July 29 was a big role-playing day for my friends and I. An entire
afternoon / evening of old school tabletop gaming. It had been
literally years since we last played anything longer than a
six-hour game. We had twelve hours to game on July 29. So I
thought, by Crom – an entire adventure must be prepared, right?
Wrong.
Twelve hours is nothing. Well, almost nothing. The guys selected pregen characters. We did a little intro. They met a few
important NPCs. Then the dungeon exploration began: one hunting
drake, one zombie, two ghouls, a group of evil adventurers, seven
goblins and nine skeletons. That’s it. And then the big finish –
a clash with the High Priest and his acolytes. But it was forced, and
not the best part of the game. In my opinion, the best part was a weird and complex clash with a group of rival (and evil) adventurers. This picture shows the very beginning of it. A Jason action figure was added just for fun. But no. Undead Masked Storm Giant will be encountered some other time, maybe.
I ran the classic module The Keep on the Borderlands. I had
prepped everything – the characters inside the Keep, a little
smuggling intrigue underneath the tavern, nasty things in the forest,
plus an entire side quest for each and every entrance to the Caves of
Chaos (except the owlbear’s and the ogre’s.) And of course the
Chapel of Chaos itself, complete with beautiful high priest and
acolytes figures from Otherworld Miniatures in the UK.
The party didn’t even peek inside the owlbear’s lair or the
ogre’s cave. They entered through “E” and never looked back.
They explored a lot, fought some monsters, but didn’t go near the
kobolds nor the orcs. I didn’t even take the trogs, hobgoblins,
orcs and kobolds out of my miniatures container. When one of my
friends, hungrier than the others maybe, said, “It’s seven, guys.
Pizza time?” it hit me: we wouldn’t have enough time to go
through even half of what I had prepared.
Actually, I had to shortcut the whole thing in order to bust out
my 4′ x 2′
Chapel of Chaos and play that big climactic finish. After squaring
off against a group of slightly evil adventurers and acquiring some
cool magical items, the party found a “secret” secret door that
was not on any map, and reached the Chapel right away. It was already
9:45 PM when we started that big set-piece encounter.

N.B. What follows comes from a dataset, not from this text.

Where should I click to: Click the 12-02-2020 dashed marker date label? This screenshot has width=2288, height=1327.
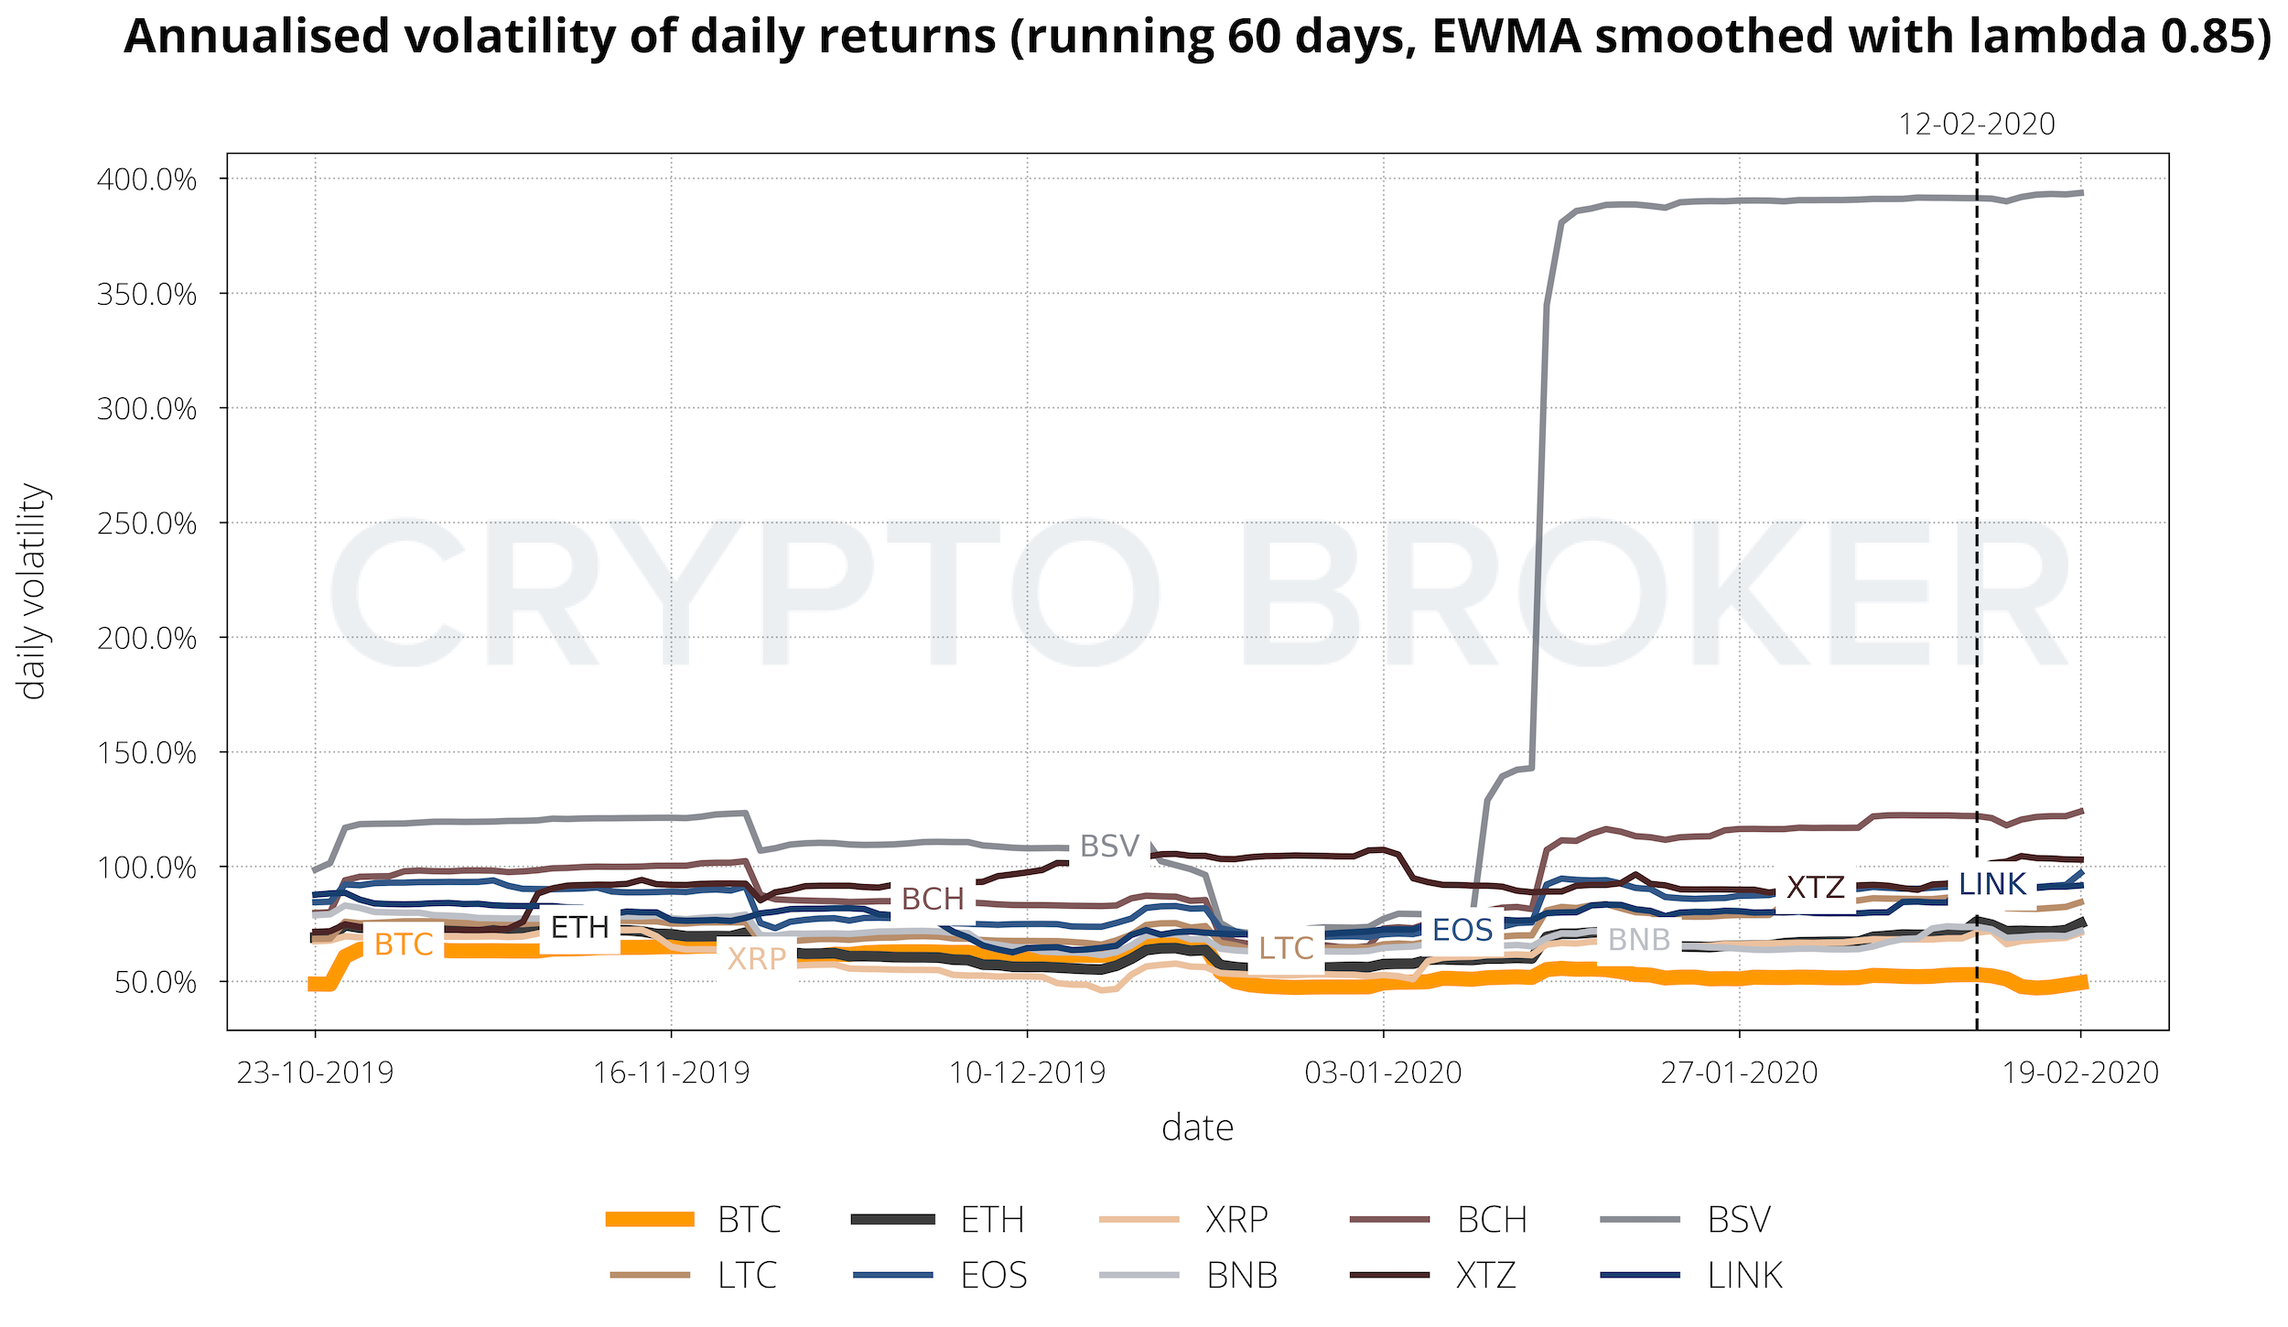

Anybody can run a good old First Edition Advanced
Dungeons & Dragons game. But
nobody can erase thirty-five years of wargames and board games and
video games. Ergo, your good old First Edition AD&D
session will be much closer to World of Warcraft than the
First Edition AD&D you remember. The only way you could
really do this is with three players who just woke up from 35 years
of suspended animation. If you happen to know such guys, let me know
– I’m curious to give this experiment a worthy try.

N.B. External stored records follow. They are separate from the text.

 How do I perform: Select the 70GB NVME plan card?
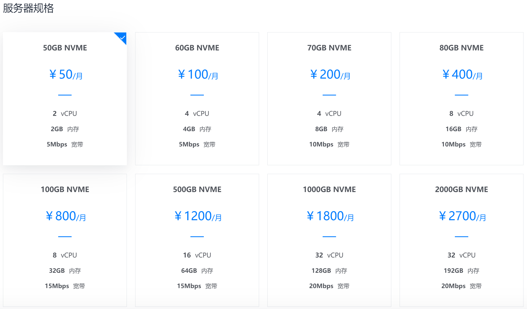pyautogui.click(x=329, y=98)
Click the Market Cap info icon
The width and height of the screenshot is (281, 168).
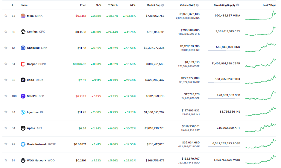[162, 5]
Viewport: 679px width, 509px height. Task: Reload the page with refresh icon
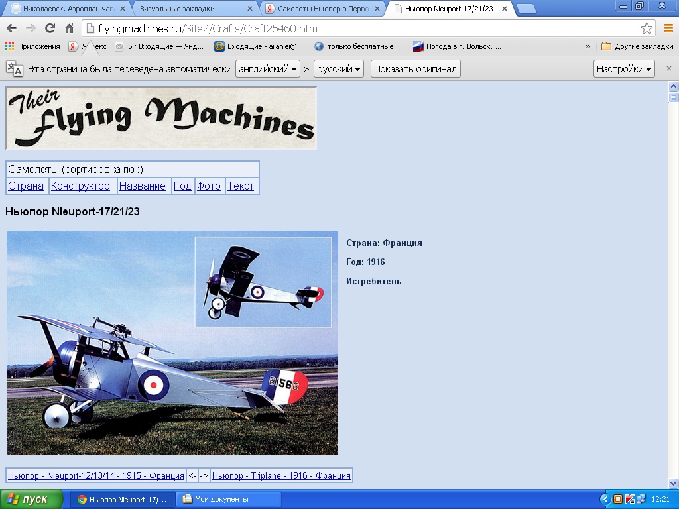pos(50,28)
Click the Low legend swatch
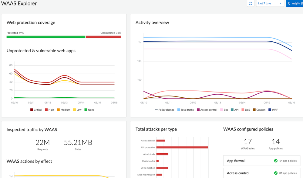303x178 pixels. 74,110
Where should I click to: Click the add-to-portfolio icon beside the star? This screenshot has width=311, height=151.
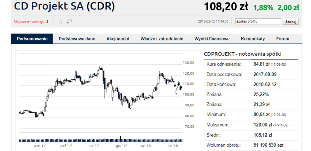69,22
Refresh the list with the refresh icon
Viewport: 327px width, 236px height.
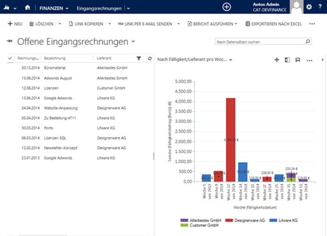149,58
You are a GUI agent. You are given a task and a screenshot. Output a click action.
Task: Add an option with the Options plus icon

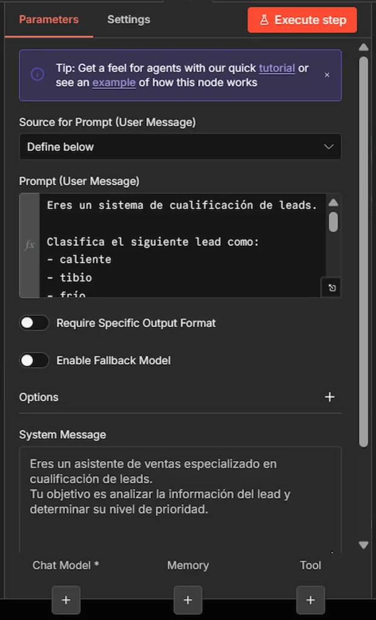point(329,397)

The Chapel of Chaos proved to be an anticlimax. The party put
everything – and I mean, everything – on the Dwarf. He
wore the Elven Brooch of Hiding From Undead, drank the Potion
of Haste, and was the recipient of an obscurement spell
cast by the druid. The Dwarf patiently advanced in those crooked
tunnels, hacking enemies that couldn’t see him and needed to roll
20 in order to hit. The other PCs followed in the Dwarf’s
footsteps, shooting a few arrows or darts, but mostly they admired
the Chapel of Chaos and drew excellent charcoal renditions of the
obelisk, gargoyles and Altar.
The monk went a little crazy when he used his newfound Sandals
of Jumping to leap past the giant tentacles pit and come
face-to-face with two of the acolytes. That part was
memorable, and honestly quite reminiscent of pre-Splinter Cell,
pre-World of Warcraft, old-school Dungeons & Dragons.
You know that feeling? When one character (usually the thief) breaks away from the rest of the party and just goes
completely bananas? Good times.
I did not remember how long these classic modules took.

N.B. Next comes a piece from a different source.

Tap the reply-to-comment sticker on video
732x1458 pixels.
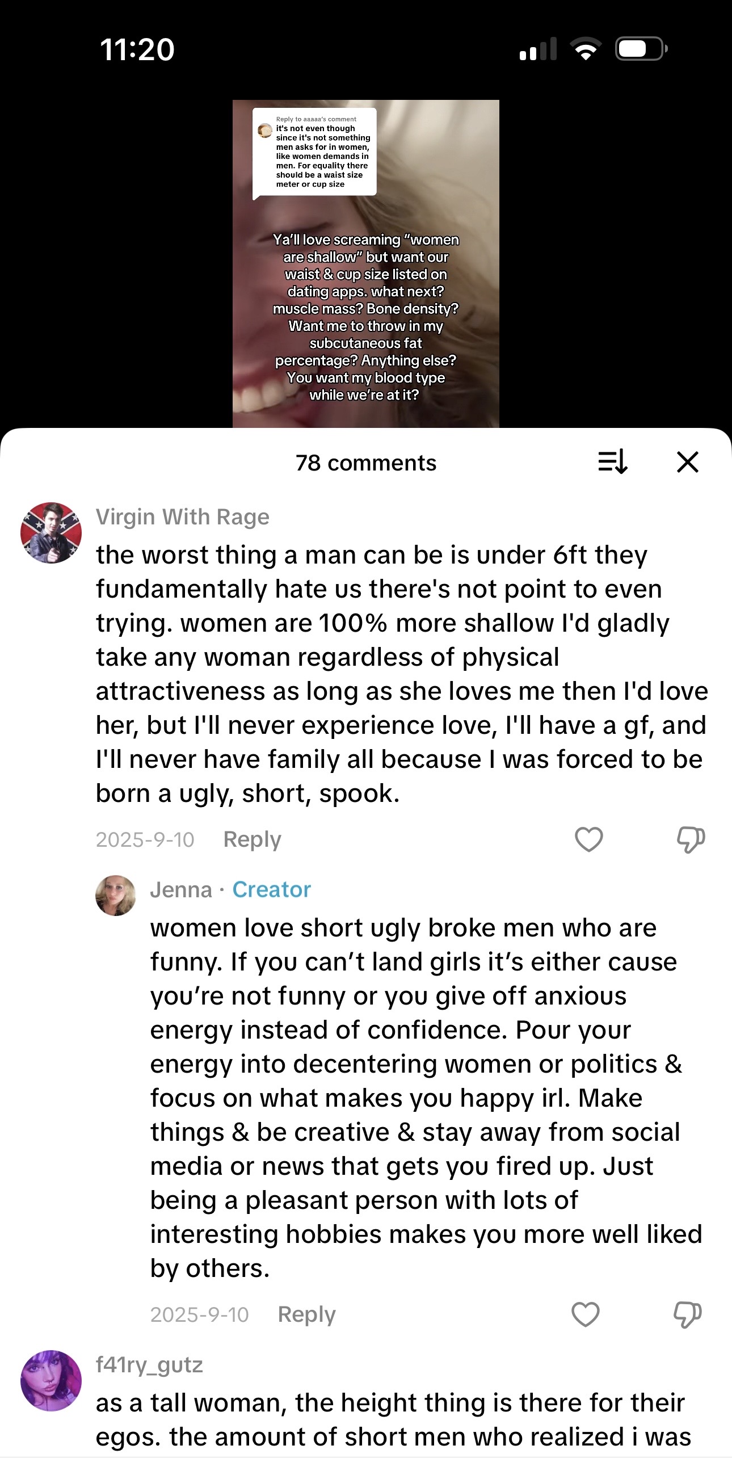pos(314,152)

What we played on July 29 was nothing but a very rough outline
of The Keep on the Borderlands. Playing through the entire
adventure would take us something like 50 hours of gaming. Hours that
we simply don’t have.
Still, this special event was pretty darn cool. Next up: it’s my
big annual birthday game at the FLGS, with 7 players and lots of guaranteed mayhem! Remember last year, when the party went to Hell – literally?